Boone derde overall, en veel Texel-limieten

Op grote afstand van Bram van Rijswijk werd een boeiende strijd geleverd om de overige medailles. Na 60 km leken Christiaan van Meurs en Dave Boone (de kampioen van 2013) daar op af te stevenen, temeer daar Luc Krotwaar en Jan Muller na 50 km waren uitgestapt. Maar ook Van Meurs kreeg een flinke inzinking voor de kiezen, en toen zijn lopen door knieproblemen meer strompelen begon te worden gaf hij zich gewonnen. Dave Boone, die tot 70 km nog altijd op een schema van acht uur liep, is geen liefhebber van warmte, en moest zich in de laatste ronden tevreden stellen met langzamer rondetijden. Vorig jaar verliep het anders, toen was zijn laatste ronde zelfs de snelste. Met nog 10 km voor de boeg zag zijn loopstijl er deze keer ineens opvallend verkrampt en slepend uit. Zelf beschreef hij die slotronde van bijna een uur later als een martelgang, waarbij hij zich gedwongen zag een paar keer te gaan liggen. Maar zijn voorsprong was groot genoeg om in 8.19.44 toch zilver bij het NK te pakken, voor Jan Suijkerbuijk die brons pakte in 8.27.19. Door de zeer evenwichtig lopende Duitser Kaminsky voor te blijven klasseerde Boone zich bovendien als derde overall.

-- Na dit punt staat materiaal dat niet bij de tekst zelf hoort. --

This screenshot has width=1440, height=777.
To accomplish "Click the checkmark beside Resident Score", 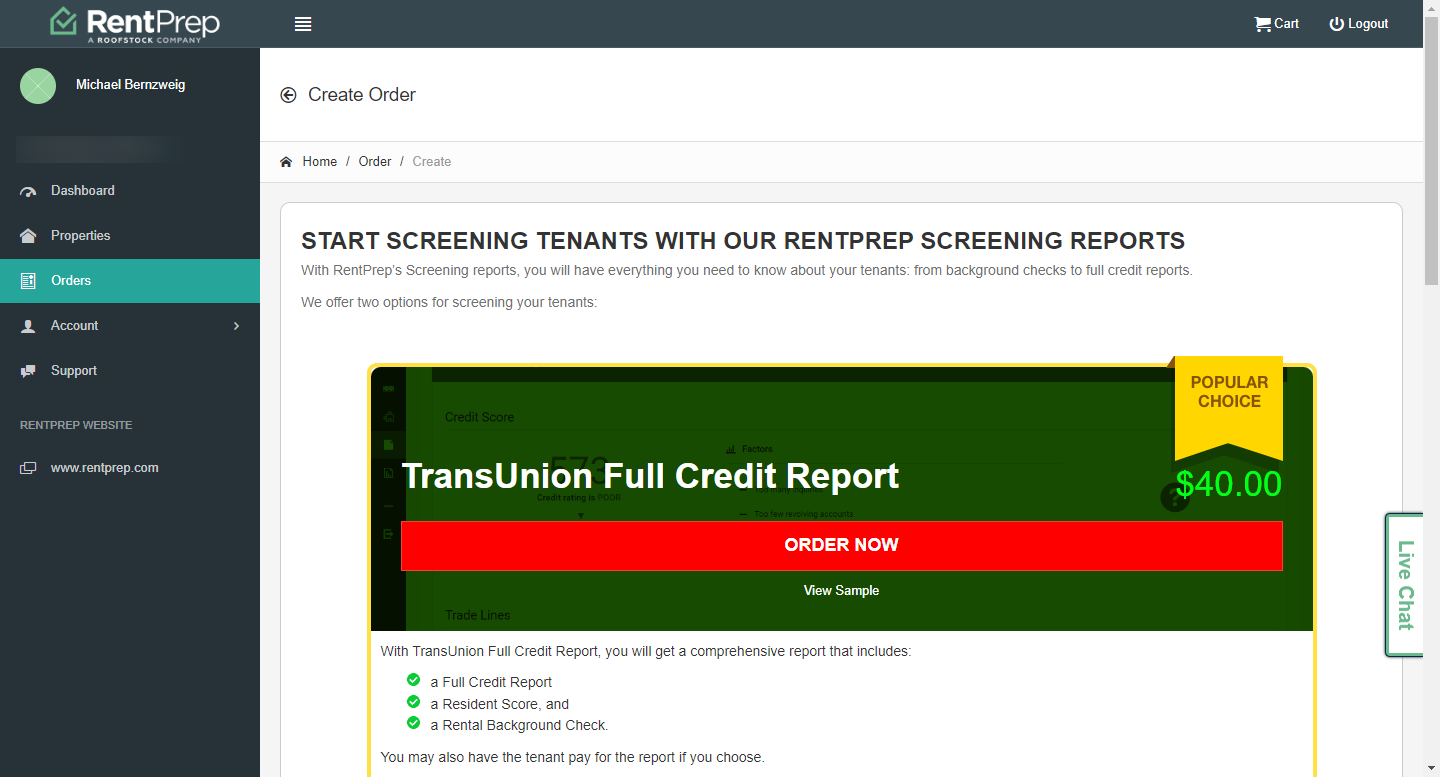I will coord(413,701).
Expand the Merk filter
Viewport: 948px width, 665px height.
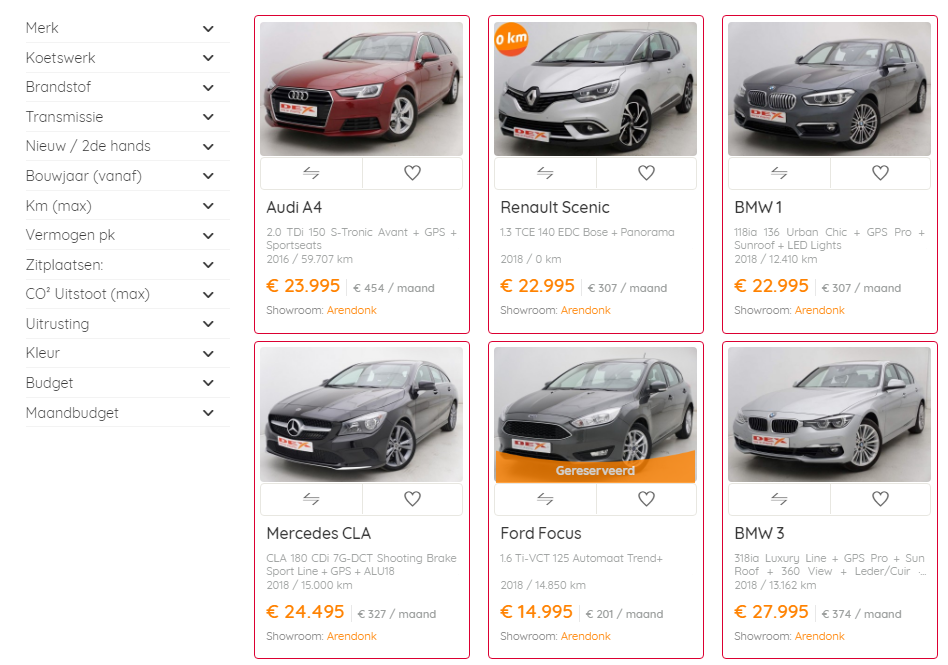[208, 29]
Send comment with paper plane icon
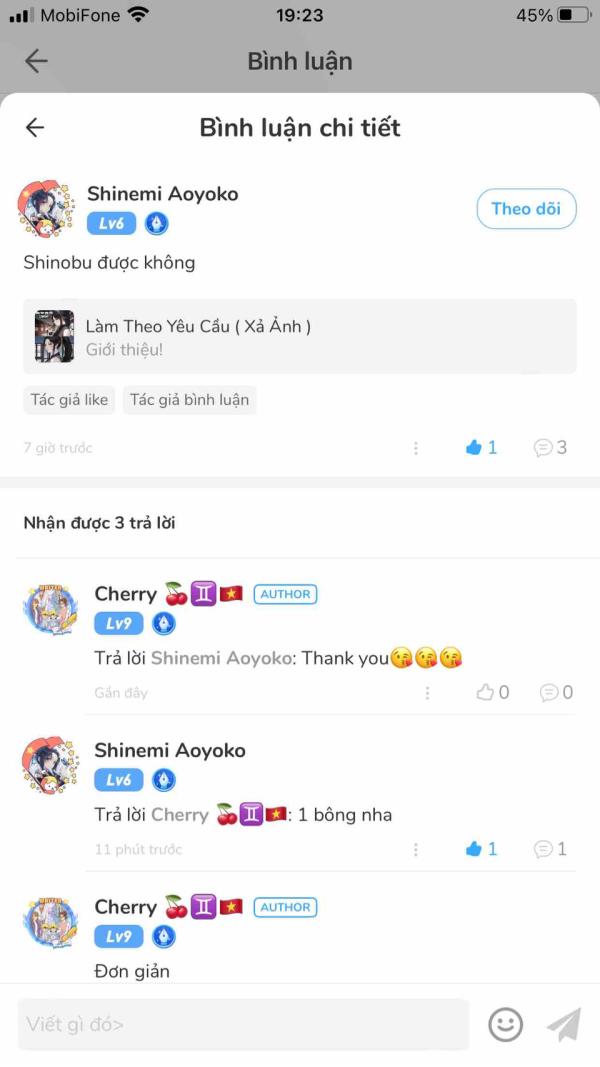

De RUN is voor veel lopers ook een wedstrijd waarbij ze zich hopen te kwalificeren voor de 120 km van Texel, die in de oneven jaren met Pasen wordt gehouden. Daarvoor moeten ze binnen de 9.30 uur finishen. Dit jaar wisten meer lopers dan gebruikelijk dat begeerde brevet te halen: Henry Visscher, Karl Bleijenberg, Edwin van Oosterhout, Edward de Leng ,Jacques Wijfje en de in Amsterdam wonende Zweed Tobias Lundgren waren de gelukkigen. Niet elke gediplomeerde zal ook van plan zijn om volgend jaar twee ronden om Texel te lopen, maar de mogelijkheid is er. Vooral het optreden van Henry Visscher verdient een extra opmerking. In het laatste deel van de wedstrijd begon zijn soepele en bijna moeiteloze loopstijl steeds meer op te vallen. Hij bleek tot een ongelooflijke tempoversnelling in staat, en zijn verbluffende slotronde van 46.45 was de snelste van alle deelnemers. Het zou mooi zijn als hij zijn ultratalenten verder gaat ontwikkelen.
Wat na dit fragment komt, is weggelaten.